Harrison

As a toddler, Harrison began showing difficulties with communication and social interactions but his mum, Skye, never imagined a genetic disorder would be the underlying cause.

Harrison was diagnosed with Fragile X syndrome by his paediatrician at the age of four via a simple blood test. The condition, which affects around one in 3,600 boys and one in up to 6,000 girls, is a result of a defect in the FMR1 gene on the X chromosome and causes various developmental issues, including cognitive impairment and learning disabilities.

“I had never heard of Fragile X. I didn’t know what it was, or what it would mean for us,” Skye said. “I started doing lots of research and joined family support groups.”

In his early school years, Harrison experienced social anxiety and would become overwhelmed with large crowds or loud events, preferring to spend time alone in his room.

“He had issues at school and problems with school attendance. He also had difficulty regulating his emotions and could become angry quickly and lash out,” Skye said.

“About three years ago, I heard about a trial for new treatment options, and I jumped straight on it. I started ringing around until I spoke to someone who could tell me more about the program.”

In 2019, Harrison was enrolled in a multi-site clinical trial led by Children’s Health Queensland designed to test the use of a medicinal cannabis gel as a treatment for anxiety in children with Fragile X.

“Initially I was excited for Harrison to take part, but a bit nervous. After a few months of ups and downs, everything levelled out and we saw rapid changes in his behaviour,” Skye said.

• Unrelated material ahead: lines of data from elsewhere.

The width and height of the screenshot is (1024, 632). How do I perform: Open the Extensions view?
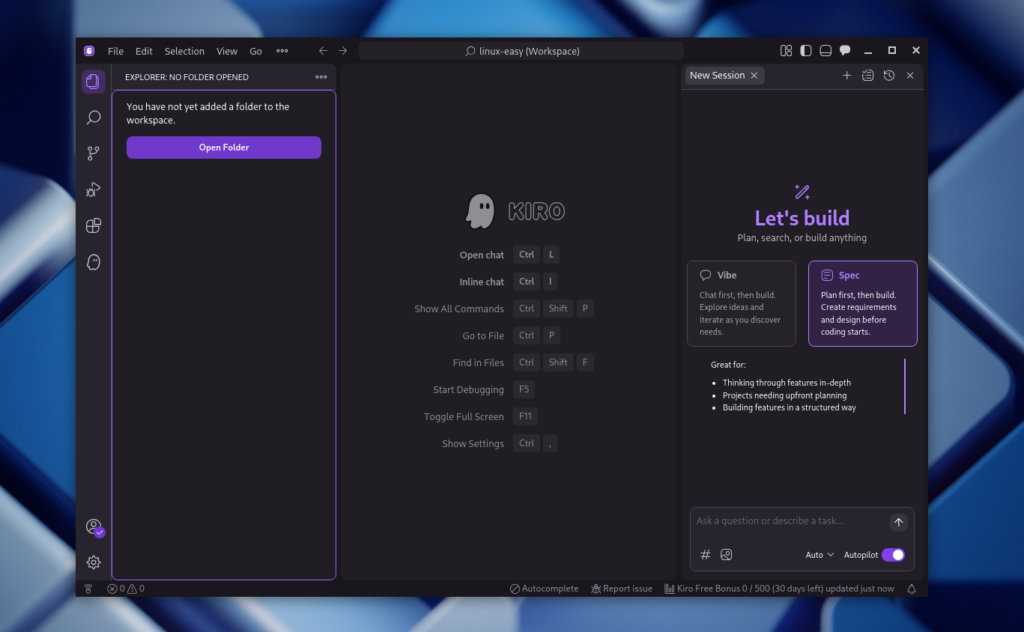[x=93, y=225]
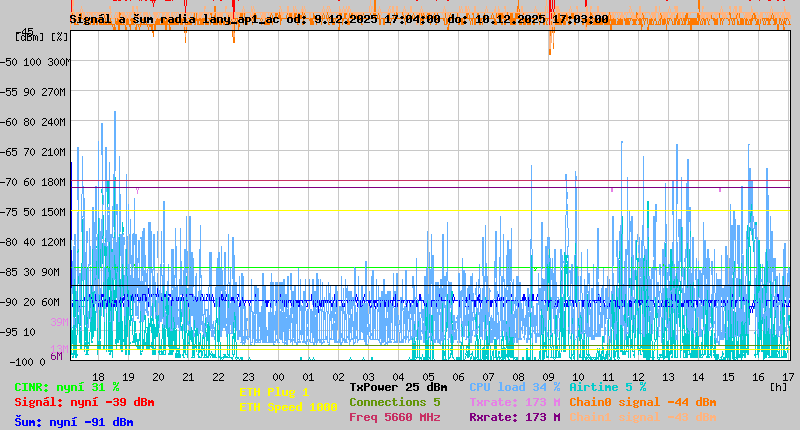The height and width of the screenshot is (430, 800).
Task: Click the graph title text
Action: (x=338, y=19)
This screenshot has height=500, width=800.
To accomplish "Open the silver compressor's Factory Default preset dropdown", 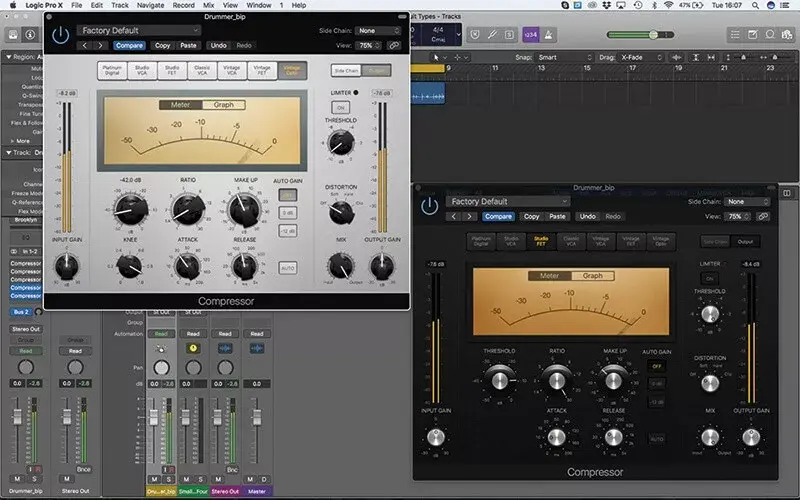I will [x=139, y=31].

Since then, Skye said his communication has improved and his family relationships are better. Feedback from his school has also been positive, with multiple reports of improvements in his school performance.

Last year, Harrison  was also diagnosed with autism spectrum disorder by specialists involved in the study, which has helped to direct further support for him at school.

Now ten, Harrison continues to have the gel treatment applied to the skin on his back or legs twice a day, and he visits the Queensland Children’s Hospital for a check-up once a year.

“While he still likes to spend time in his room, he is so much better now. We can enjoy family activities and holidays together now that would have been too much for him before,” Skye said.

“We do have to push him to keep active, so we try to encourage him to do activities that he enjoys, like swimming and trampolining. He has also been involved in a modified ruby program for three or four years, it’s a real community and he loves being part of that team.”

While Harrison has seen some improvements in his anxiety as part of the clinical trial, further studies are required to evaluate the impact of these types of medications for children living with developmental disorders, like Fragile X. Any new medications for children and young people are carefully evaluated to ensure they are safe, effective and offer a proven benefit to their health and/or quality of life.